Uber, the car-hailing app available in 60 markets worldwide, is ready to take on Columbus. Boasting short wait times, slick rides and the convenience of an app that handles all the logistics (including payment), Uber aims to make getting around the city a little classier for everyone. After a soft launch in October, and a few hiccups with the Ohio driver-for-hire code, Uber Columbus General Manager James Ondrey is ready for the revolution to begin.
Uber is the platform that connects people with local drivers. It’s a cross between lifestyle and logistics. We don’t have a fleet of cars, or employ any drivers. When Uber launches in a city, we connect with the livery services that are already here and connect them with the people who need rides. When a driver is between scheduled pick-ups, they get on the Uber system and say they are available. It handles the marketing for the drivers and the customer doesn’t typically have to worry about long wait times or payment since it’s handled in the app. It’s a win-win for everybody, really.
Uber is really a viral thing. Once people use it they typically get hooked because it’s so easy and the wait times are much less than a conventional cab. You download the free app, put your credit card or paypal on file and order a car. You can see where your car is and the E.T.A. all in the app. You don’t have to worry about being able to pay in cash or tipping because it’s all included. At the end of the ride, you get an email with a breakdown of all the charges. The average wait time is, like, six minutes and that includes the suburbs. It makes things a lot easier.

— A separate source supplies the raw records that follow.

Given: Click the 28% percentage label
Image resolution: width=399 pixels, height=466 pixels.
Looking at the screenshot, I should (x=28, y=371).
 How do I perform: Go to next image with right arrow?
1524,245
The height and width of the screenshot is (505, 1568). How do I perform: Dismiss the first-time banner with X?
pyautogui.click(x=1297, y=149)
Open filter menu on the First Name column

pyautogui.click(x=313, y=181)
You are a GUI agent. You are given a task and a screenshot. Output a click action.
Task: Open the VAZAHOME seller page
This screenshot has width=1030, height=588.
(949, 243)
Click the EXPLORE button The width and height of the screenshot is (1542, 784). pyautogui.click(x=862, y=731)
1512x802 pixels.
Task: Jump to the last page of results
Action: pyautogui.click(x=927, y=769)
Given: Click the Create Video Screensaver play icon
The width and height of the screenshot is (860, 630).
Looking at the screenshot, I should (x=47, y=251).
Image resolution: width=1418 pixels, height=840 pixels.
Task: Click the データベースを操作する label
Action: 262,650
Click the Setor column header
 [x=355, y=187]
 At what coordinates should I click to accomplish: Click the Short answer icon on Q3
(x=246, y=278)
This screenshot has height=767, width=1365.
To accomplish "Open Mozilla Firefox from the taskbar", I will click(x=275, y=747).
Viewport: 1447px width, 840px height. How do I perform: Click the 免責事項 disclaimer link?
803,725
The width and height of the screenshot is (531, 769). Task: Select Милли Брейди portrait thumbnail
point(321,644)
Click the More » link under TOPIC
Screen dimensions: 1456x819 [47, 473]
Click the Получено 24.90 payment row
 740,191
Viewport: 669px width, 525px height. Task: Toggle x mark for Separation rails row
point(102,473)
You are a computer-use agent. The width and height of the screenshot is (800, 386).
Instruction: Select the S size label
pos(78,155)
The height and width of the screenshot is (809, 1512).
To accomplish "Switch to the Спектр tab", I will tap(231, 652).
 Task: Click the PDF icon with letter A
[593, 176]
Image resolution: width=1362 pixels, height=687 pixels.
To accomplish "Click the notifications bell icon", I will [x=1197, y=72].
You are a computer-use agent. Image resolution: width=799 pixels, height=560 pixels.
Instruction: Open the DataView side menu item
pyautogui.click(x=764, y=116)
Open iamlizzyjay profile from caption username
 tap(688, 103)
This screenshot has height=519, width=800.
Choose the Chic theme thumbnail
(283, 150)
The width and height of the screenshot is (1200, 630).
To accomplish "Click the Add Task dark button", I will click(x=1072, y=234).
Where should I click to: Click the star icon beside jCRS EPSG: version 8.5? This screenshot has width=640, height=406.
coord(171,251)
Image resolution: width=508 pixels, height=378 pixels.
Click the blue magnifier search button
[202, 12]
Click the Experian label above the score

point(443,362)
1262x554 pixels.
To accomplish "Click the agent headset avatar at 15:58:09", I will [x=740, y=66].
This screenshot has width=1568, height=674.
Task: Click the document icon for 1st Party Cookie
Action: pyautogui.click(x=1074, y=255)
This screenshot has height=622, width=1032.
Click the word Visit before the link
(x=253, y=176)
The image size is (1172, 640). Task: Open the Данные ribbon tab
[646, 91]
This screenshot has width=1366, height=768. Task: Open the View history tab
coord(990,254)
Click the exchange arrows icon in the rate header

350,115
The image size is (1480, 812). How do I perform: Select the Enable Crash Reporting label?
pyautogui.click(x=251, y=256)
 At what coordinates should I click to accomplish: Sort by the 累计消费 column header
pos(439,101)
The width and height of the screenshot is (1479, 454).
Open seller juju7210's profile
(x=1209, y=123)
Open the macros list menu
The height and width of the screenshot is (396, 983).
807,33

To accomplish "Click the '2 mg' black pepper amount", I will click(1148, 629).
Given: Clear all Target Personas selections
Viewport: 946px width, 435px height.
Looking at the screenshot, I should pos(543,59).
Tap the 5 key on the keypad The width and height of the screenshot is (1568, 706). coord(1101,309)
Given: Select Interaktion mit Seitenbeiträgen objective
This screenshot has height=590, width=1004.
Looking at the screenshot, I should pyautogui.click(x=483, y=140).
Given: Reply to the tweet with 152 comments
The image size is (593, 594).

The amount of emails we have gotten from Columbus [residents] put the city on our radar. We found that a lot of people who used Uber in other cities wanted us here as well. It makes sense because Columbus has everything that drives demand for a service like Uber. From college and professional sports, to the young professional population, to the amount of corporate headquarters based here, Uber makes sense. We’ve already seen huge usage just in the first two months.
Sometimes Uber can be seen as a disruptive thing, but Columbus officials really worked with us to make it happen. At first there was a problem with the driver-for-hire code, making it so each livery ride had to be a minimum of one hour. That doesn’t work for Uber. But we live in a world of competition, and the [residents] showed their support by the amount of usage and emails, so Columbus city council removed the hour minimum. The city leaders really said, “We get [the demand for the service], how can we make it so Uber can be here?”
Uber is sort of the stamp of “We made it.” People really get excited about having Uber available to them. Most of the cars are black town cars or SUVs with a driver in a shirt and tie who opens the door for you. Plus there is normally a bottle of water waiting in the back seat. It’s all about that elevated level of service. It really is a classy way to get around.
There are lots of different ways to use Uber. We do some fun things within each city. We did on-demand Christmas trees, we’ve done on-demand rose delivery on Valentine’s Day; I’ve even heard of people using Uber as a jump when their car battery is dead. On my first date with my fiancé, I sent an Uber car to pick her up and meet me at the movies. I think she was sort of freaked out at first, because she told her friend where she was going to be and who she was with in case she didn’t make it back, but she ended up really liking it.